Quantitatively, MAST-Pro achieves the best overall mean DSC of 68.71%, compared with 63.51% for ZePT, 62.79% for Universal Model, 60.84% for SegVol, and 61.10% for Swin UNETR. The paper highlights a 5.20% average DSC improvement over ZePT. Dataset-specific results include 59.34% on M-Pa, 74.76% on M-HT, 82.12% on LiTS, and 72.99% on KiTS, with top performance on six of eight datasets (Meng et al., 18 Mar 2025).
The ablation study is especially informative. With no anatomical prompts, no text prompts, and no D-MoE, the Swin UNETR baseline gives 61.10% mean DSC. Adding only anatomical prompts raises this to 63.47%, a +2.27% improvement. Adding only text prompts gives 63.42%. Adding only D-MoE gives 63.01%. Combining all three yields 68.71% (Meng et al., 18 Mar 2025).
The paper’s interpretation is precise. Anatomical prompts improve segmentation “by incorporating structural priors,” especially on datasets such as M-Li and M-Pa. Text prompts help strongly on LiTS but are less reliable for “fine-grained boundaries,” implying that semantic descriptions alone are insufficient for exact spatial extent. D-MoE alone improves performance, but “without domain priors, its effectiveness is constrained in highly variable datasets.” The strongest gain comes from the combination of prompt priors and adaptive experts.

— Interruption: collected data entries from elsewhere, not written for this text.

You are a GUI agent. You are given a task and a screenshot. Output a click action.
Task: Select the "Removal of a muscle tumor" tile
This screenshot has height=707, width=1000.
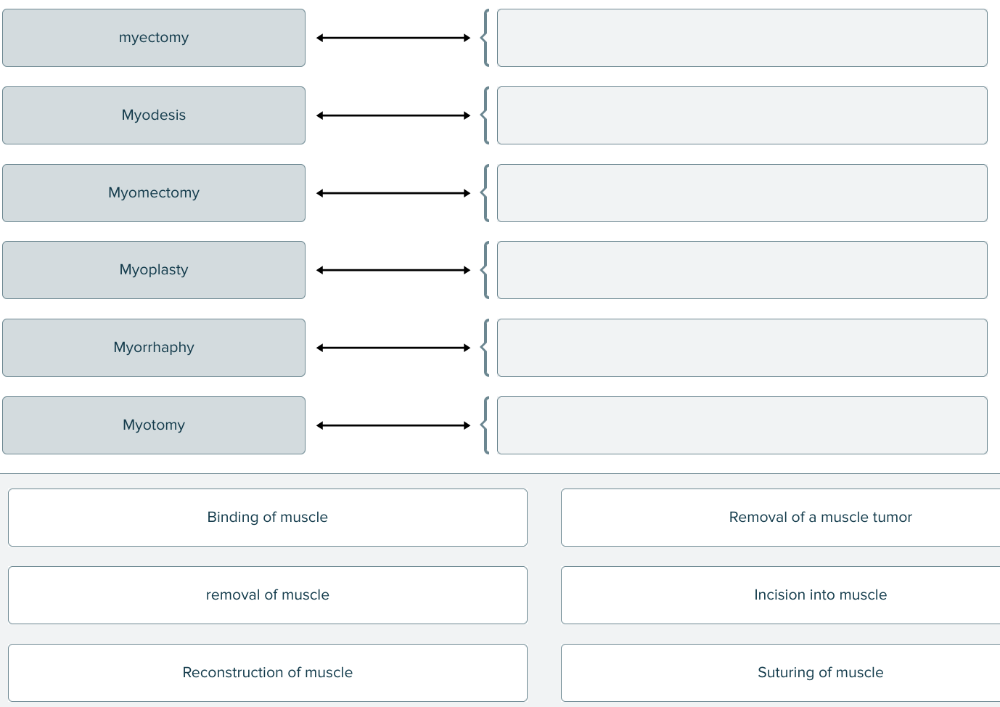click(x=780, y=517)
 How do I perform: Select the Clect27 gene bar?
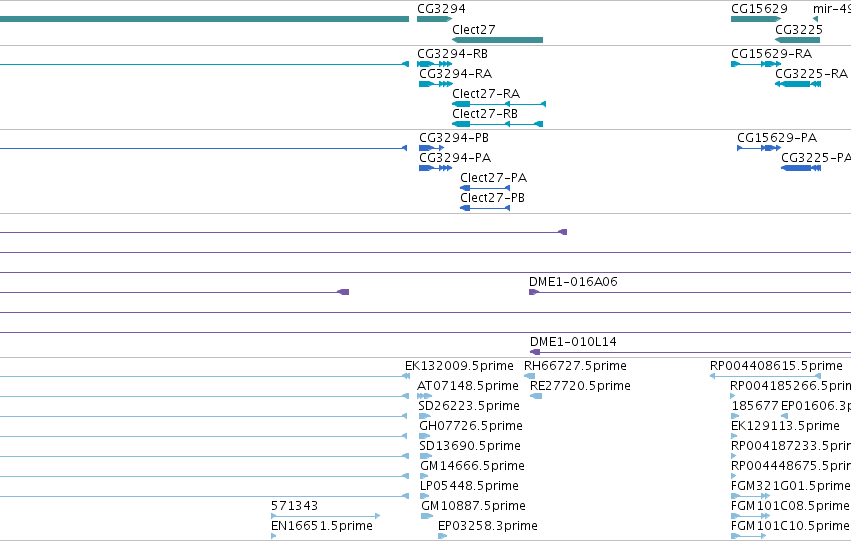point(497,40)
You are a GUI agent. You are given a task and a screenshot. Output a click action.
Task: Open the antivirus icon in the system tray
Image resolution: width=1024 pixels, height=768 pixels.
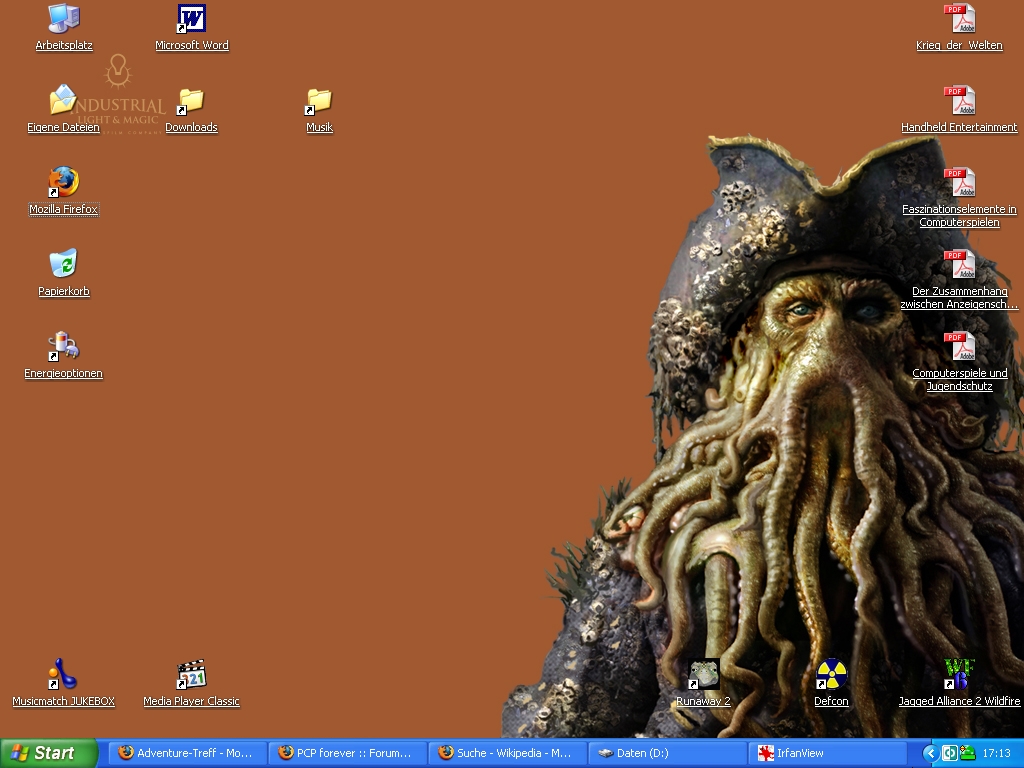coord(967,753)
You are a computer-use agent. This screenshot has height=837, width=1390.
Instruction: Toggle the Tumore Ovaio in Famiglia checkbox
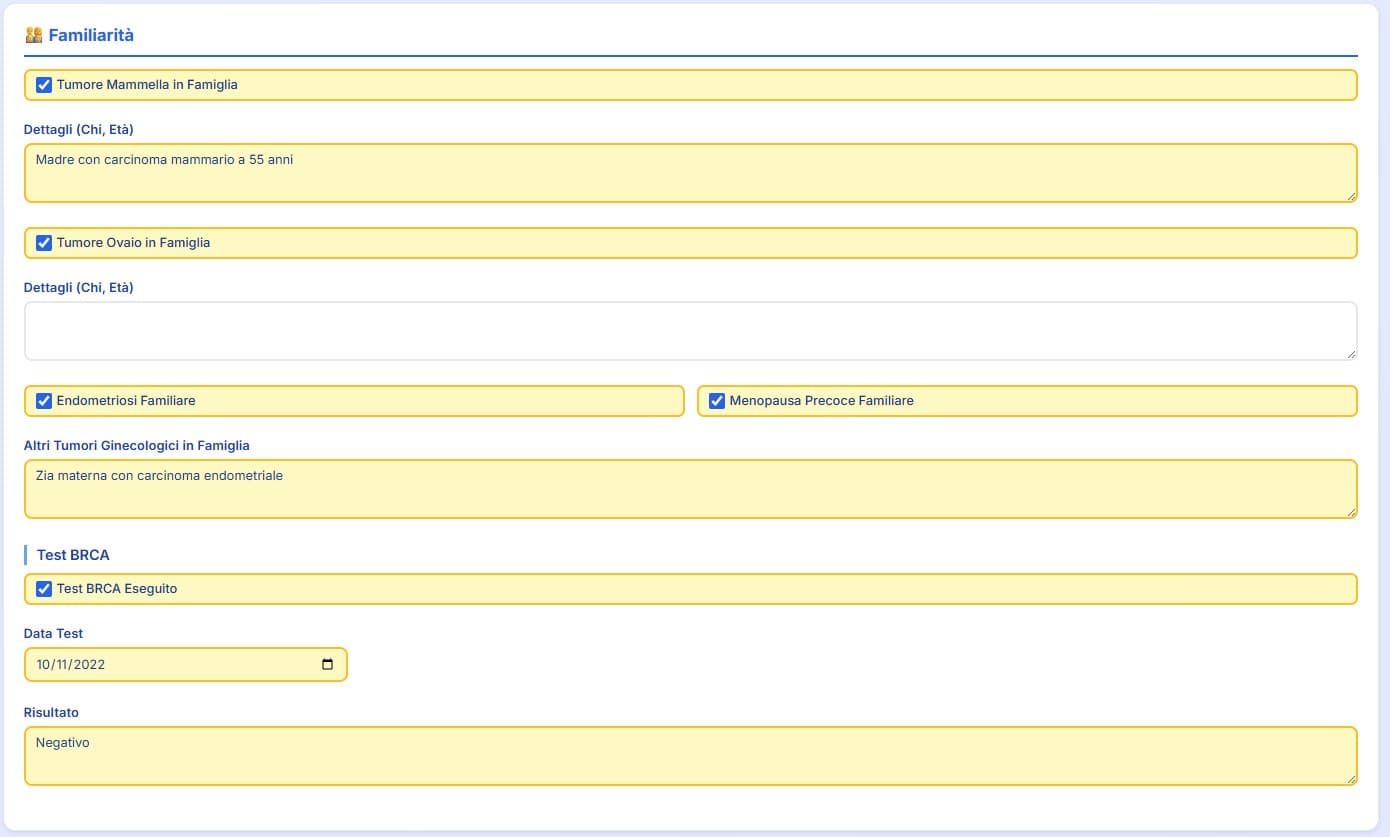[x=44, y=243]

6. Position within prompt-based medical imaging and remaining limitations
MAST-Pro belongs to a broader shift in medical imaging toward prompt-based conditioning, but its formulation is more specific than many earlier systems. Related work includes click- and box-driven promptable 3D anatomy segmentation in CT-SAM3D (Guo et al., 2024), automatic prompt generation for 3D multi-organ CT segmentation in AutoProSAM (Li et al., 2023), and single-point-prompt 3D tumor segmentation in ProMISe (Li et al., 2023). Within dual-prompt segmentation, CAT coordinates anatomical prompts derived from 3D cropped images with textual prompts enriched by medical domain knowledge for multi-organ and tumor segmentation (Huang et al., 2024). A broader survey frames such developments as part of a wider prompt-engineering landscape spanning textual, visual, learnable, and multimodal prompts in medical imaging (Yang et al., 28 Jun 2025).
Within that landscape, MAST-Pro is distinctive because its prompts are both knowledge-driven and anatomically grounded, and because prompt conditioning is coupled to dynamic expert selection rather than only to a monolithic decoder. The method therefore redefines prompting for pan-tumor segmentation as the joint use of semantic tumor priors and organ-context priors inside an adaptive expert architecture (Meng et al., 18 Mar 2025).
The paper also leaves several limitations and ambiguities. It does not fully specify how the LLM-generated prompt contents are validated or whether prompt wording materially affects performance. It does not detail whether the anatomical masks correspond to the hosting organ only, multiple nearby organs, or full-body segmentation maps from TotalSegmentator. The full combined training loss is not formalized as a single equation. PEFT is described conceptually, but not with a complete low-rank parameterization formula. Finally, prompt generalization depends on the reliability of upstream organ masks: because anatomy prompts come from TotalSegmentator-derived masks, failures in organ prompting can propagate into tumor segmentation. The paper also indicates that text prompts alone struggle with boundary precision, which suggests that prompt semantics are insufficient without strong spatial grounding.